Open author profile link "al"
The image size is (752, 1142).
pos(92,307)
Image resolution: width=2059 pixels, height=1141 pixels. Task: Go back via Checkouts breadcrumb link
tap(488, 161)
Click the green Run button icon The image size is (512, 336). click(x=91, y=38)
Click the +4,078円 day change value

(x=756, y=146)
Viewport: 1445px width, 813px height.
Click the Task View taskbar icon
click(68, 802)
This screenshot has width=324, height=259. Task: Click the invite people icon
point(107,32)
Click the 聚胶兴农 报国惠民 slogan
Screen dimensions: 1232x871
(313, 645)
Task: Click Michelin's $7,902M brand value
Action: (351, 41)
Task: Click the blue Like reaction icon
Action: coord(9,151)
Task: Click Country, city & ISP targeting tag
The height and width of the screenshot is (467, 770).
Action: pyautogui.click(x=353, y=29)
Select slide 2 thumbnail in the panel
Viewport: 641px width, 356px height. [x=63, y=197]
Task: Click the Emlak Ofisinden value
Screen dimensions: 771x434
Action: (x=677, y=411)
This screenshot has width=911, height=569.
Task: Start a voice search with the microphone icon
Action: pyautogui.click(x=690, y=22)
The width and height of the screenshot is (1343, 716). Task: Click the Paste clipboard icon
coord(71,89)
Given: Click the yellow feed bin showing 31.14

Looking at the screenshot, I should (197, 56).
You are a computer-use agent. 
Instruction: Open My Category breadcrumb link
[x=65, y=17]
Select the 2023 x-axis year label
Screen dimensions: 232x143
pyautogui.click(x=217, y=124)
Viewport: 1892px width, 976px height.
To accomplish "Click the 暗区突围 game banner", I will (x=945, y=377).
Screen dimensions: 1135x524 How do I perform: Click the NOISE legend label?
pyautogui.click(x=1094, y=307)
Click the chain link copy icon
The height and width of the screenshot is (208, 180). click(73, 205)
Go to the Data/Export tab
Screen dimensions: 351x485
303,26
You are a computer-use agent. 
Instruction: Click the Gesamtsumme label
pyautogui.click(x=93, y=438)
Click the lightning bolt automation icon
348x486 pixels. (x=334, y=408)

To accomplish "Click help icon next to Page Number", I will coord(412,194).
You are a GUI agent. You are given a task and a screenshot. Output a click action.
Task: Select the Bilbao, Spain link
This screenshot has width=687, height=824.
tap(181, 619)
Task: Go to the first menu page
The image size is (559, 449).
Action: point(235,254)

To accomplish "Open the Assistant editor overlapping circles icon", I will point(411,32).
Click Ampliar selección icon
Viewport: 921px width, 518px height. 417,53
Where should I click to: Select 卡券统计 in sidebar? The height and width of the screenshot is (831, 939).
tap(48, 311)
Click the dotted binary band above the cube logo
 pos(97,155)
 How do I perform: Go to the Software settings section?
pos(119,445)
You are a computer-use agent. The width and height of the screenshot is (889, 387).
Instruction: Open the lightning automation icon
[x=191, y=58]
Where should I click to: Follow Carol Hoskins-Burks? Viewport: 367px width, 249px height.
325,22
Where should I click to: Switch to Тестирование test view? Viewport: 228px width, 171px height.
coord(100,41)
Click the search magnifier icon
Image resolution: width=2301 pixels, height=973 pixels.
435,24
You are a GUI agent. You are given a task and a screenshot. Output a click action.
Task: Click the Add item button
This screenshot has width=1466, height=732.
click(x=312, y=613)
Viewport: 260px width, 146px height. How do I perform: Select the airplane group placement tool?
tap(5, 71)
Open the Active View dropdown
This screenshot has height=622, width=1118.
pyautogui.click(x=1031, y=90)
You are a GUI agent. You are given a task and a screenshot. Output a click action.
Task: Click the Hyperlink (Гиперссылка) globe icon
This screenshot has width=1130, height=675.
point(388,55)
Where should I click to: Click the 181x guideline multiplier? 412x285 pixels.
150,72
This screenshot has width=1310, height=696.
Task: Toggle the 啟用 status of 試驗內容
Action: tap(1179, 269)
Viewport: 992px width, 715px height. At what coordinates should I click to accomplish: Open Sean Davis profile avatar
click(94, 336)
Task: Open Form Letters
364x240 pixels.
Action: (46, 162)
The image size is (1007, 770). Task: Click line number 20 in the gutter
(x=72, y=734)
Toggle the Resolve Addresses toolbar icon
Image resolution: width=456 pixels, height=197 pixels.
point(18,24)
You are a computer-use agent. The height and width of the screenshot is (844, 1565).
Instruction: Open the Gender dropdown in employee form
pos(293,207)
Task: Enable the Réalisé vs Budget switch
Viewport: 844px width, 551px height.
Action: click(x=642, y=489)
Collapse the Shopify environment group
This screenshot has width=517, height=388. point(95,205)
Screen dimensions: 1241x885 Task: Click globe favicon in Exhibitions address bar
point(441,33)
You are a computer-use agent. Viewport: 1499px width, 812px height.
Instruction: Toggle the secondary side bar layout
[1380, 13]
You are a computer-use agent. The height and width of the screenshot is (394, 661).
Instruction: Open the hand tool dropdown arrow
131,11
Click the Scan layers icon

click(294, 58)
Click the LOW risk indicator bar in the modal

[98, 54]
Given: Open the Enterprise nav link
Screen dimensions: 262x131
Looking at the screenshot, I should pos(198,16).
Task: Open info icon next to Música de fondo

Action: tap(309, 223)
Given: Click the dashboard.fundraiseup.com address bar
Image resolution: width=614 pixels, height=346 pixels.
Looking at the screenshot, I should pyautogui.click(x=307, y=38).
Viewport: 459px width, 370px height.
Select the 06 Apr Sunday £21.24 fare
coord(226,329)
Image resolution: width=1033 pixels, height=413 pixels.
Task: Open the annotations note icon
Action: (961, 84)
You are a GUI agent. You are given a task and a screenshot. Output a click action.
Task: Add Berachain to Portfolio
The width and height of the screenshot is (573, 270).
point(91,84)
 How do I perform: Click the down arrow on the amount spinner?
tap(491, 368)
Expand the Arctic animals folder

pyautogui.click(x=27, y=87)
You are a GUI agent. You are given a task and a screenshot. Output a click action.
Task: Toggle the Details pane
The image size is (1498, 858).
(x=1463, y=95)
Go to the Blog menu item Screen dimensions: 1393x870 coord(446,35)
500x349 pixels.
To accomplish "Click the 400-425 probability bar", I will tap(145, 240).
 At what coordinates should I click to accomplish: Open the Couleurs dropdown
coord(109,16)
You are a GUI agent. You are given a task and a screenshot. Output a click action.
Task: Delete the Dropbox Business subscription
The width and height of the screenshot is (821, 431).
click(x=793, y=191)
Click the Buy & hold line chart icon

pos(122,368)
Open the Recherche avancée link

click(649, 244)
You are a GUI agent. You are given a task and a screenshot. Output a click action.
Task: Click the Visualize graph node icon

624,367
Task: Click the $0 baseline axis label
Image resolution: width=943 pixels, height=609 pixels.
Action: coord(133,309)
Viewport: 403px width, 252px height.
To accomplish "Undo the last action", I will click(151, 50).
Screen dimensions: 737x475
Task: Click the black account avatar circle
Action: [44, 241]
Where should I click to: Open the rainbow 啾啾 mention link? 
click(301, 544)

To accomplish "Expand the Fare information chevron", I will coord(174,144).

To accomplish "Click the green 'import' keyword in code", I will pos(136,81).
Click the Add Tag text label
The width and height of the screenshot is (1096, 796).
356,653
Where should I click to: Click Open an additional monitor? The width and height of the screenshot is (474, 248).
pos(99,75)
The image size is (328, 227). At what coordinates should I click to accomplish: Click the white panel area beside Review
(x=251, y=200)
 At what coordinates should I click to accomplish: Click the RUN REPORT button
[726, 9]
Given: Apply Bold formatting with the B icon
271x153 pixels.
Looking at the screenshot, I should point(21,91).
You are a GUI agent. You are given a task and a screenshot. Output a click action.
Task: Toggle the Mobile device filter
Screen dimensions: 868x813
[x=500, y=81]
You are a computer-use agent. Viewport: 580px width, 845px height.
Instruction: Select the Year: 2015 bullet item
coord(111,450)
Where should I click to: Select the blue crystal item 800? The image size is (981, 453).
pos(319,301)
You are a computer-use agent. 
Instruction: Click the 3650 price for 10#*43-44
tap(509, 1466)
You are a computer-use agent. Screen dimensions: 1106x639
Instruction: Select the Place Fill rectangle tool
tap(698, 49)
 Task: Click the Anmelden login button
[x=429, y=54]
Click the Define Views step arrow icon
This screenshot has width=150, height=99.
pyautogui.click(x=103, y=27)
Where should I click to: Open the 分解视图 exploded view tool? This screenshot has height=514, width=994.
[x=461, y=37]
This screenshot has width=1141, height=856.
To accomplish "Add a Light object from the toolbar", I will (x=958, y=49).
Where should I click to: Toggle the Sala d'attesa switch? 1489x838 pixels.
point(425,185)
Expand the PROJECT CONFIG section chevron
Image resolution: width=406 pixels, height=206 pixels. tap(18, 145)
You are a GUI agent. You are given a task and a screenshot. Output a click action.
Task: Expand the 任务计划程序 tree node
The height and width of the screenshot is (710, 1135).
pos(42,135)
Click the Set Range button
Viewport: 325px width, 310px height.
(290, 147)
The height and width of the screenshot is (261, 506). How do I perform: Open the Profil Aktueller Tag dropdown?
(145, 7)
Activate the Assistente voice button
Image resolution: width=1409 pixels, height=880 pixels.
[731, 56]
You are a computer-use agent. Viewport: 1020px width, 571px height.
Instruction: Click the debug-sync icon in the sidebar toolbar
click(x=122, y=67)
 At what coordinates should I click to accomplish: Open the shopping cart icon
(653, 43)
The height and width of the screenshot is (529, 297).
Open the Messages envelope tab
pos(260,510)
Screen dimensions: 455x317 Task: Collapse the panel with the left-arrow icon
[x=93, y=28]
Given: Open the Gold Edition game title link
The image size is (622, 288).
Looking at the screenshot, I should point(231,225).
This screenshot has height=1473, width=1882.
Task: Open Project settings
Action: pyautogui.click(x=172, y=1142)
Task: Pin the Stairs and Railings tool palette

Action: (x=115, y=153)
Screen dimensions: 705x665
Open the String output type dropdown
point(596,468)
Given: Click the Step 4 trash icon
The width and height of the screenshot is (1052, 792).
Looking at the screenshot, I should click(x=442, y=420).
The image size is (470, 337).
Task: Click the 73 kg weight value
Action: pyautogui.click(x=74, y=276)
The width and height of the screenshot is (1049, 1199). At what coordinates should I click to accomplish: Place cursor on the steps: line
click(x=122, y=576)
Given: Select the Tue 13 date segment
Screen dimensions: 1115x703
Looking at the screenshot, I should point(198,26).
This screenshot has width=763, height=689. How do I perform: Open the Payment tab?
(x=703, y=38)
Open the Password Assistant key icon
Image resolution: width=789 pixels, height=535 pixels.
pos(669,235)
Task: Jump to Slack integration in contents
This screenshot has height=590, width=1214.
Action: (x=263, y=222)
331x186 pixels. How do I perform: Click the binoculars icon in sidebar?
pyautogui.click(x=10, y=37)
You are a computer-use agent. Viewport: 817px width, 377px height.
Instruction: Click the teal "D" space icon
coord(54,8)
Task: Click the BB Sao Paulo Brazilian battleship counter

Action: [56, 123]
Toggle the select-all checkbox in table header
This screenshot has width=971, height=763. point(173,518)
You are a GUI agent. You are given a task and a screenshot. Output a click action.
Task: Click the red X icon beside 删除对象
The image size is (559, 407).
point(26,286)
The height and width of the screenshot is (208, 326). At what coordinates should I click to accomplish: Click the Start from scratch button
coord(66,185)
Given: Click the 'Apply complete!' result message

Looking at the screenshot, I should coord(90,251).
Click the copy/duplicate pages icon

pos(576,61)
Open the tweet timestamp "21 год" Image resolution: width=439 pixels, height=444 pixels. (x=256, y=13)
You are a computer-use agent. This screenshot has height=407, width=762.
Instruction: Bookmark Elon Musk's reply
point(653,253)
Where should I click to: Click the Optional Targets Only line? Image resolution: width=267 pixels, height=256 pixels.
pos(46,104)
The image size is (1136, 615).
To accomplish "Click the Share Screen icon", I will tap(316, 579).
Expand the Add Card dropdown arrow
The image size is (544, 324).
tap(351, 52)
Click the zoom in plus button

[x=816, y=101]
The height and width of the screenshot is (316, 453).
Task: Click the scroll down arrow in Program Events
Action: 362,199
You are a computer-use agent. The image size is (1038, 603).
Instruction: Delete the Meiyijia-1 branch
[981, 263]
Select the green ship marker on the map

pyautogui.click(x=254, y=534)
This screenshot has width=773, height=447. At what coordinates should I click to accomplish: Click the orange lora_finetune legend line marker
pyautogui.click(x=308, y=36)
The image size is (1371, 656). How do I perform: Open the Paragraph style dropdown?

**What you should do**
Reproduce verbatim the lines of the items above, from the very first line through the line containing "Click the green Run", inclusive.

**Exercise answer**
Open author profile link "al"
The image size is (752, 1142).
pos(92,307)
Image resolution: width=2059 pixels, height=1141 pixels. Task: Go back via Checkouts breadcrumb link
tap(488, 161)
Click the green Run button icon The image size is (512, 336). click(x=91, y=38)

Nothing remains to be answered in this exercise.